The two csv files I have are customers (fields= customerName,customerID,region,IsActive) with one row per customer and the second is Purchases (fields=customerName, customerID, productName, purchaseDate) with one row per purchase. I am trying to create a list of all the active customers in Northwest region and when they first purchased 5 specific products (the purchases csv include 100+ different products but I only care about these 5).

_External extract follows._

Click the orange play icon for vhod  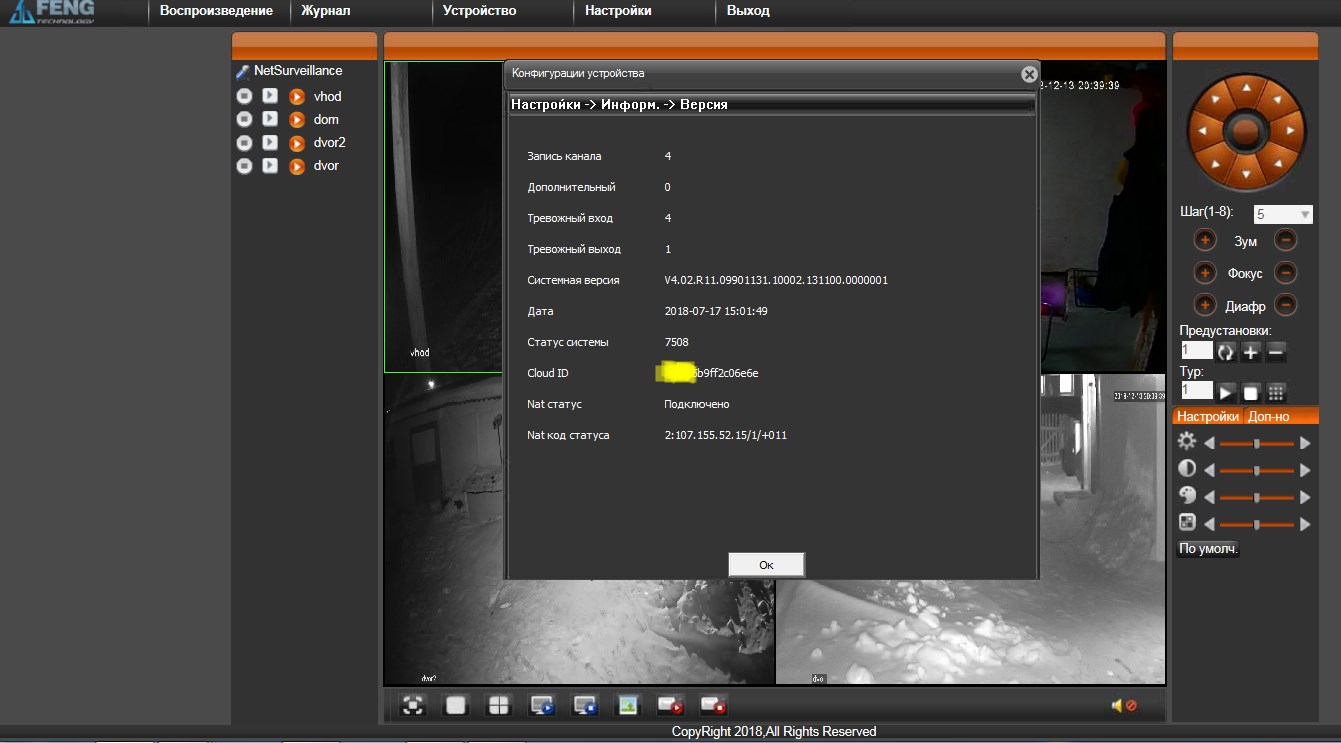pos(297,97)
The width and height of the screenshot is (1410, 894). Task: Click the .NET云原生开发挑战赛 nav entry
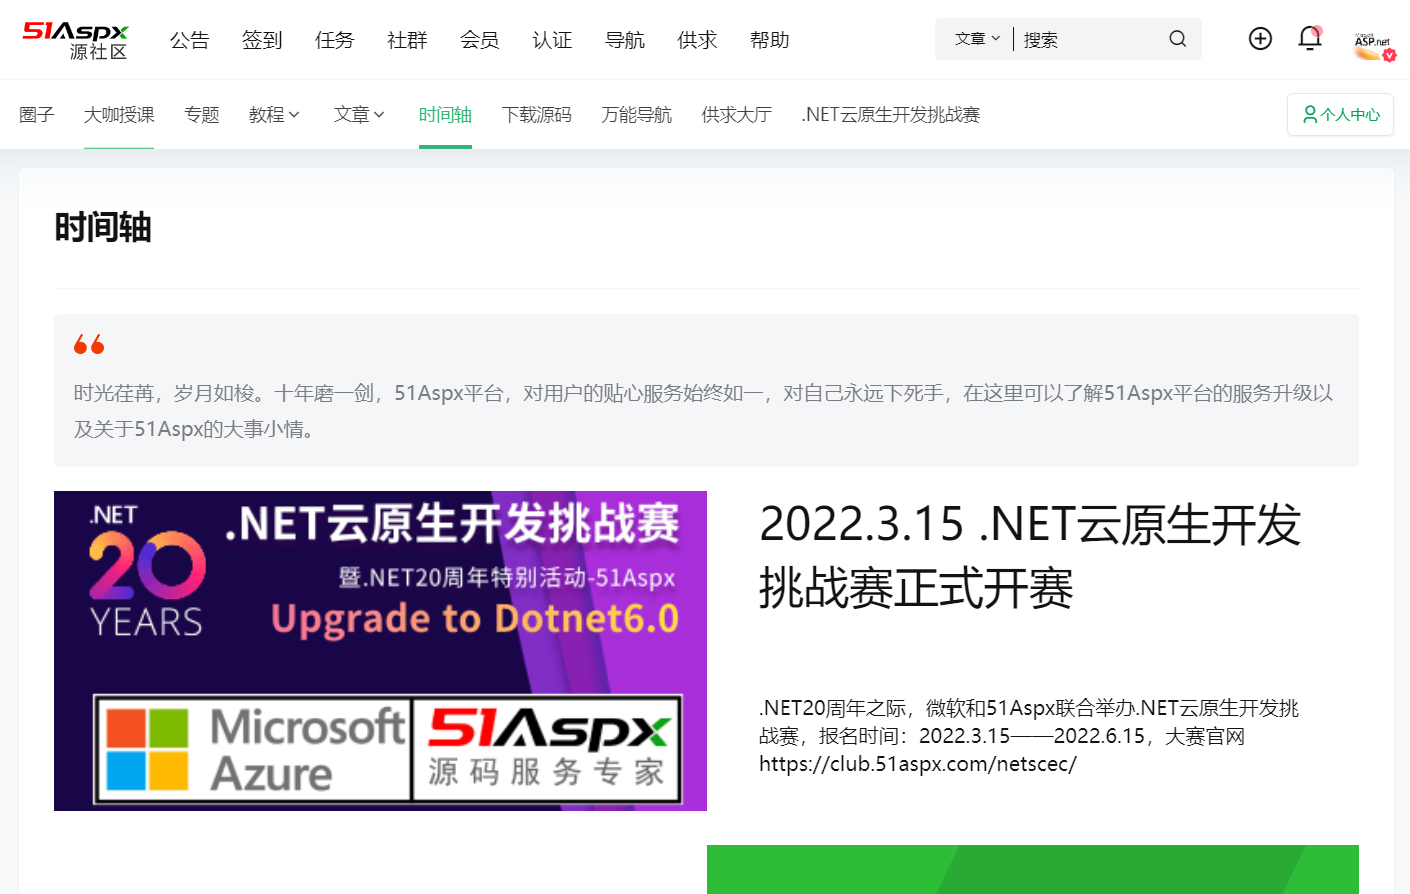coord(890,114)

Customers could have bought 0, 1, 2, 3, 4 or all 5 of the target products but after the join I want the customer record to show up five times (once for each product) regardless of it was purchased.

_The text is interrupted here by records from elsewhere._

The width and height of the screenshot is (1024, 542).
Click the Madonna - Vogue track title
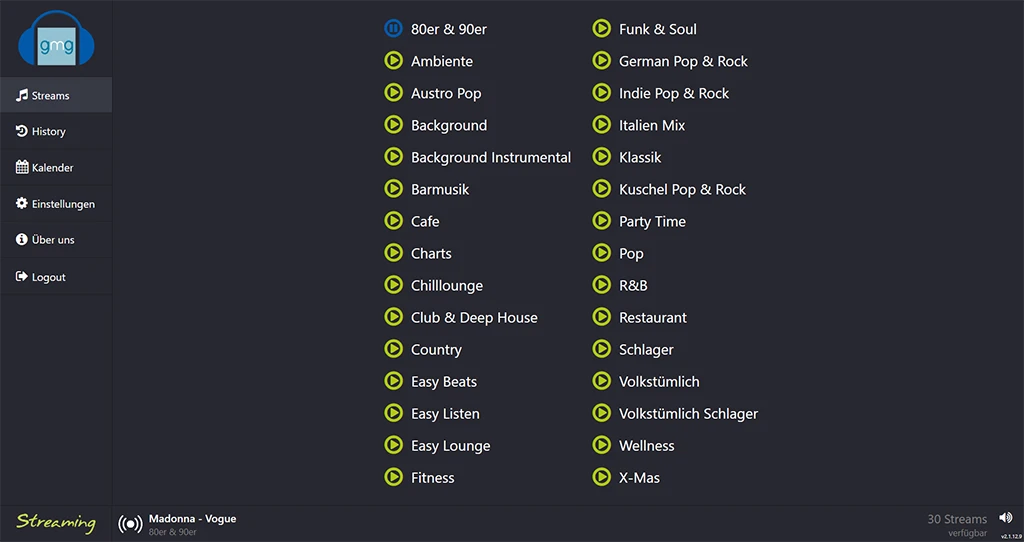pos(192,519)
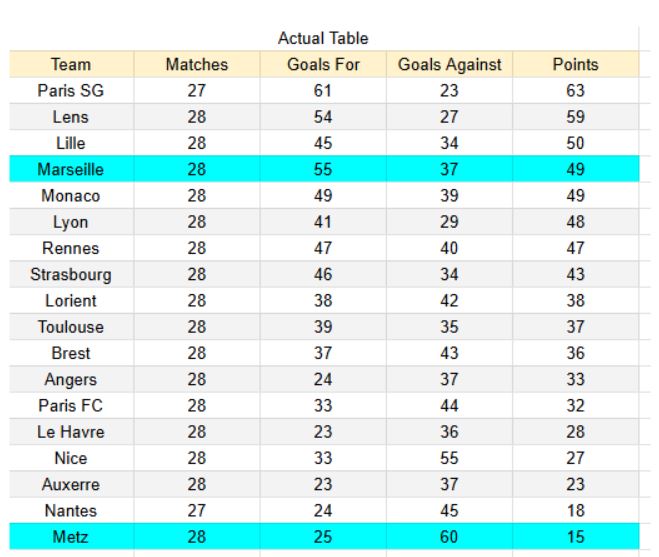Screen dimensions: 659x557
Task: Click the 'Goals For' header cell
Action: click(323, 65)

currently this is what I have:
| from inputlookup:"customer.csv"
| where (Region="NW") AND (IsActive="True")
|join customerID type=left max=0
[|inputlookup Purchases.csv
|where (productName="Train" OR productName="Car" OR productName="Truck" OR productName="Bike" OR productName="Scooter")]
This gets me (Tom bought 2 products, Jill bought all 5 and Ken bought none):
customerName,customerID,region,IsActive,customerName, customerID, productName, purchaseDate
Tom,1,NW,True,Tom,1,Train,7/25/12
Tom,1,NW,True,Tom,1,Car,7/2/12
Jill,2,NW,True,Jill,2,Train,5/3/13
Jill,2,NW,True,Jill,2,Car,7/12/15
Jill,2,NW,True,Jill,2,Truck,8/9/10
Jill,2,NW,True,Jill,2,Bike,1/2/13
Jill,2,NW,True,Jill,2,Scooter,4/5/7
What I want is (all customers to show up 5 times so Tom would have 3 rows without a purchase date, Jill would stay the same and Ken would have 5 rows without dates):
Tom,1,NW,True,Tom,1,Train,7/25/12
Tom,1,NW,True,Tom,1,Car,7/2/12
Tom,1,NW,True,Tom,1,Truck,
Tom,1,NW,True,Tom,1,Bike,
Tom,1,NW,True,Tom,1,Scooter,
Jill,2,NW,True,Jill,2,Train,5/3/13
Jill,2,NW,True,Jill,2,Car,7/12/15
Jill,2,NW,True,Jill,2,Truck,8/9/10
Jill,2,NW,True,Jill,2,Bike,1/2/13
Jill,2,NW,True,Jill,2,Scooter,4/5/7
Ken,3,NW,True,Ken,3,Train,
Ken,3,NW,True,Ken,3,Car,
Ken,3,NW,True,Ken,3,Truck,
Ken,3,NW,True,Ken,3,Bike,
Ken,3,NW,True,Ken,3,Scooter,
Give this a try
| from inputlookup:"customer.csv"
| where (Region="NW") AND (IsActive="True")
| eval productName=split("Train##Car##Truck##Bike##Scooter","##")
| mvexpand productName
| lookup Purchases.csv customerID productName OUTPUT purchaseDate
Give this a try
| from inputlookup:"customer.csv"
| where (Region="NW") AND (IsActive="True")
| eval productName=split("Train##Car##Truck##Bike##Scooter","##")
| mvexpand productName
| lookup Purchases.csv customerID productName OUTPUT purchaseDate
Thanks!! This is almost perfect. There are some customers who bought two different versions of the same product and I only want most recent version. I tried to remove it with:
|eval CustProd= customerName+productName
|dedup UserCert sortby -purchaseDate
but it didn't work. Do you have any ideas of how to get rid of the extra values?